Russia Proposes High-Precision Method for Brain Tumor Diagnostics

Russia Proposes High-Precision Method for Brain Tumor Diagnostics

During operations to remove gliomas – brain tumors – one of the surgeon's main tasks is to determine the tumor boundary so as to remove the maximum number of malignant cells without damaging healthy tissue. Specialists from the Privolzhsky Research Medical University have developed a macro-FLIM (fluorescence lifetime imaging microscopy) method that allows for rapid analysis of removed tissue samples during surgery and identification of tumor cells by their "metabolic fingerprint."

News

Dec 05, 2025

Photo: wavebreakmedia_micro/freepik

 

The task of removing brain tumors is complicated by the fact that gliomas have no clear boundaries – they grow into the surrounding brain, and MRI does not detect these zones of infiltration (that is, penetration of tumor cells into healthy tissues). Because of this, according to the scientists' observations, 50–90% of patients experience recurrences.

 

The technology, which scientists from PIMU (Nizhny Novgorod) reported in the journal Biomedical Optics Express, is based on analysis of the natural luminescence of tissues.

 

How does the technology work?

Any living tissue under the influence of light emits its own fluorescence – the glow of NAD(P)H and FAD molecules.
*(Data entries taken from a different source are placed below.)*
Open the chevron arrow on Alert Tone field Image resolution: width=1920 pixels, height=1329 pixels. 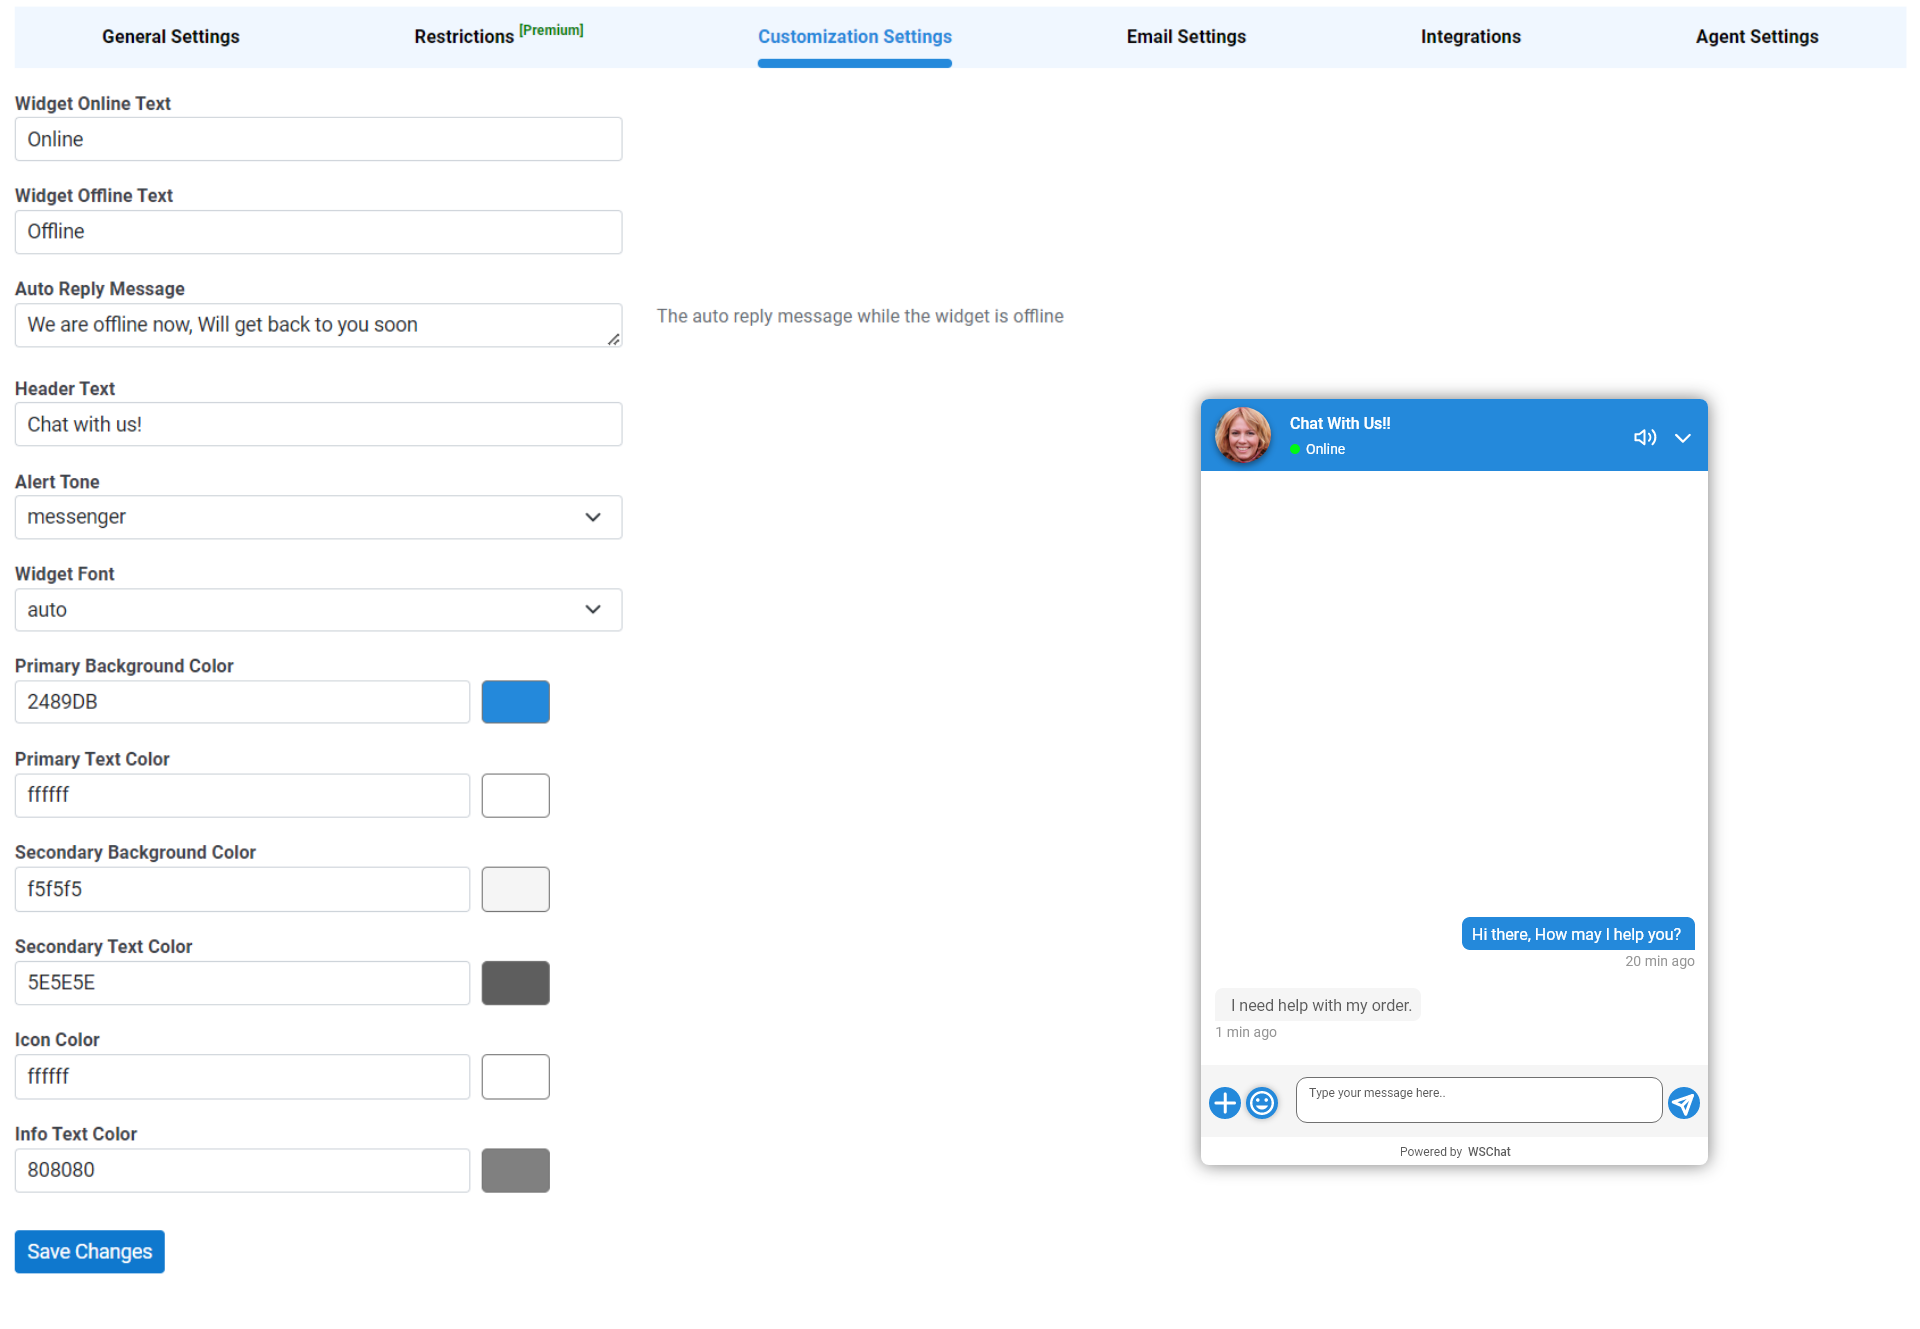(595, 516)
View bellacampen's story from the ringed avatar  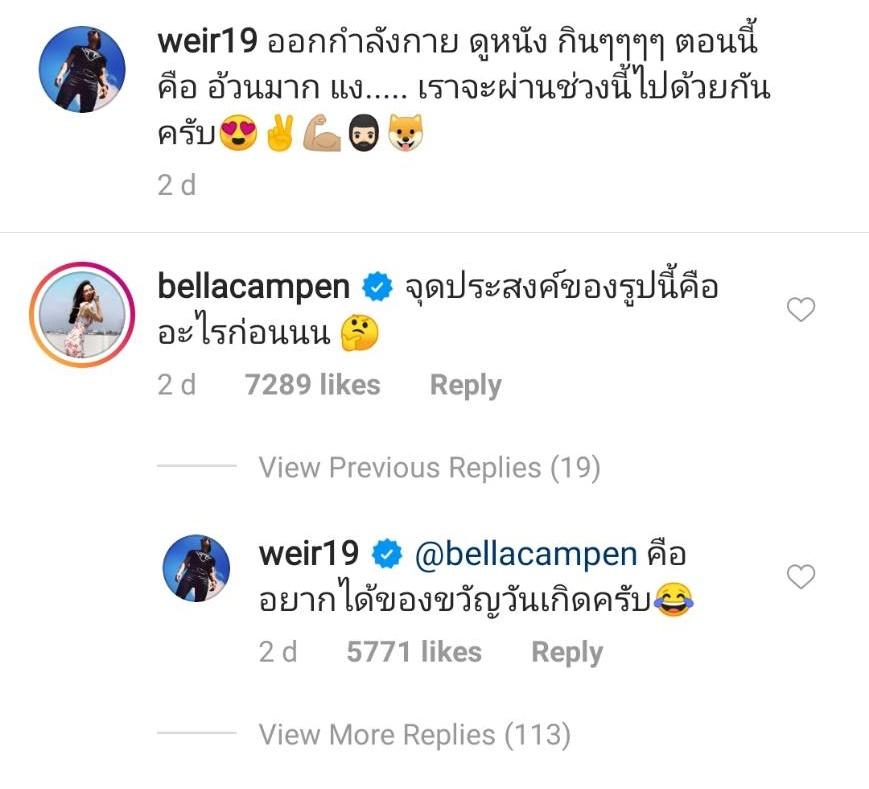82,314
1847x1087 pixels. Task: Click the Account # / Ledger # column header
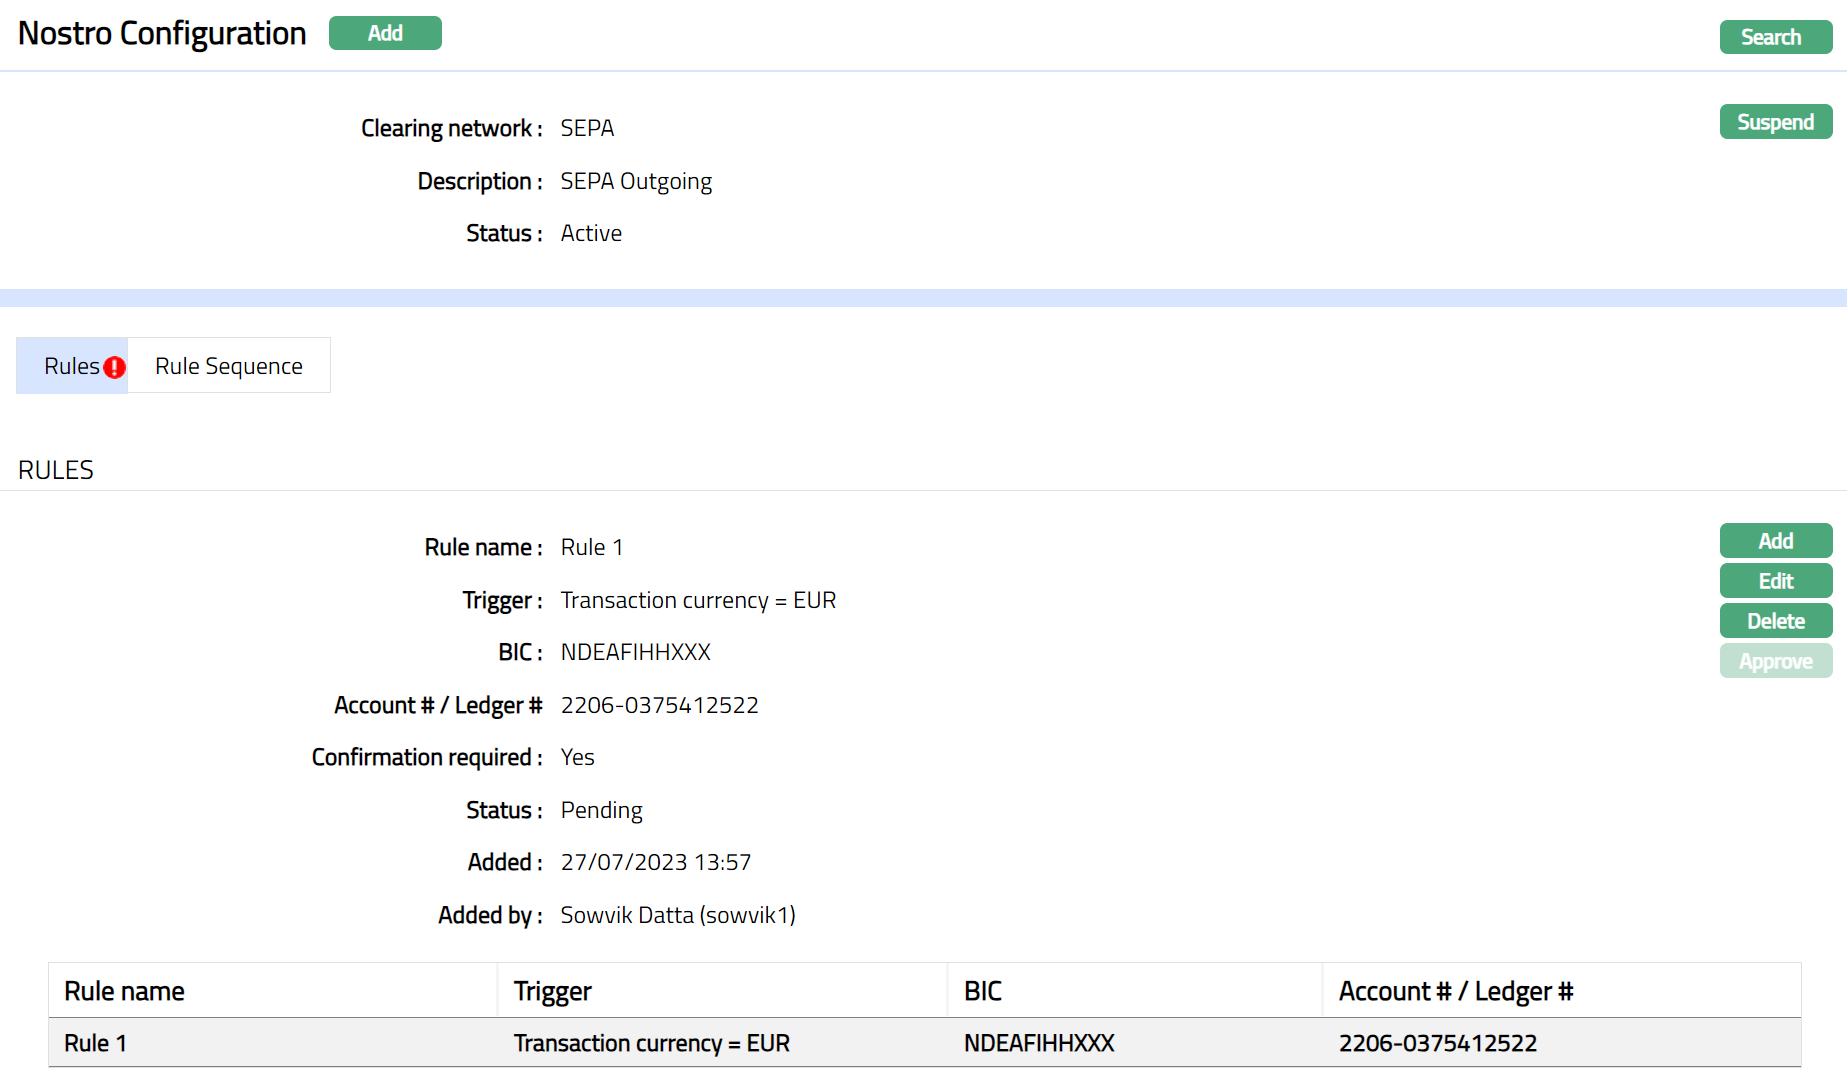[x=1456, y=991]
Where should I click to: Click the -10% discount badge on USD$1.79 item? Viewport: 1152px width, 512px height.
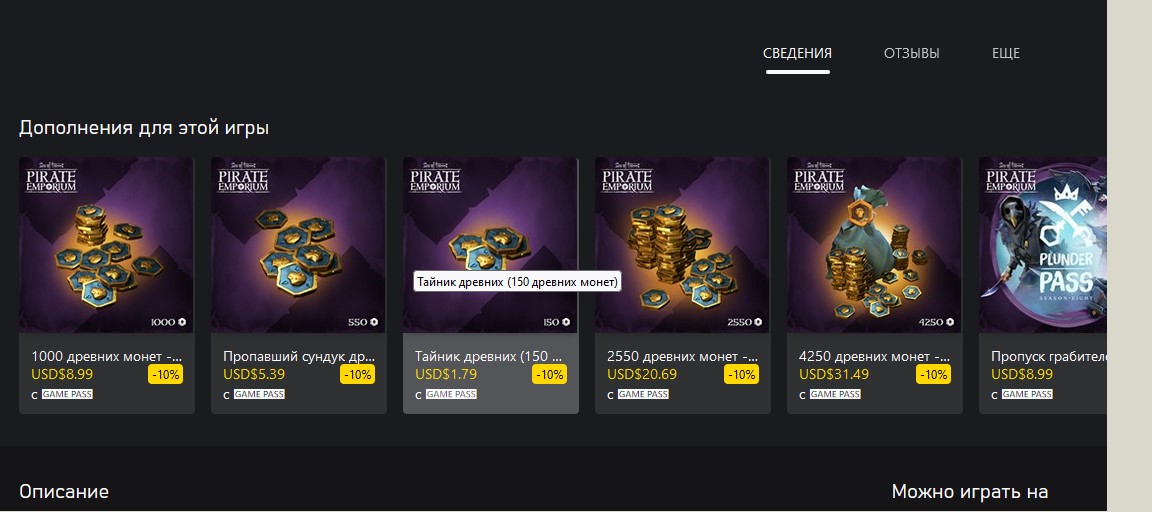[549, 374]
When the external light source is turned off, this glow does not fade instantly, but gradually. The decay time is a kind of "biochemical fingerprint" of the tissue.

 

Tumor cells have altered metabolism, so their glow fades differently than that of healthy neurons. Macro-FLIM registers this difference at each point of the sample and builds, including with the help of a neural network, a "metabolic map" of the tissue, showing where there are tumor cells and where there is healthy tissue.

 

How is it applied in practice?

The surgeon removes the visible part of the tumor, then takes a small tissue sample from the boundary of the surgical cavity – the zone where it's unclear whether it's tumor or already healthy tissue. Instead of sending it for traditional histology, which takes an hour or more, the sample is analyzed using the macro-FLIM method. The result is ready in 2 minutes: whether there are tumor cells in the sample or not. This allows the surgeon to decide – whether to continue removal or stop.

 

The study by Nizhny Novgorod researchers was conducted on 110 tissue samples from 53 patients. The accuracy of tumor detection was 87%.

 

The researchers plan to expand the patient sample, improve the accuracy of automatic tumor recognition, and conduct comparison of FLIM images not only with their morphological but also with molecular features.

 

Other methods for detecting brain tumor boundaries are already being used in the world. The most common method is 5-aminolevulinic acid (5-ALA). The patient drinks the drug 3-4 hours before surgery, tumor cells accumulate it and glow pink-red under blue light. But there is a critical limitation – the method works only for aggressive gliomas, whereas the PIMU methodology is more universal.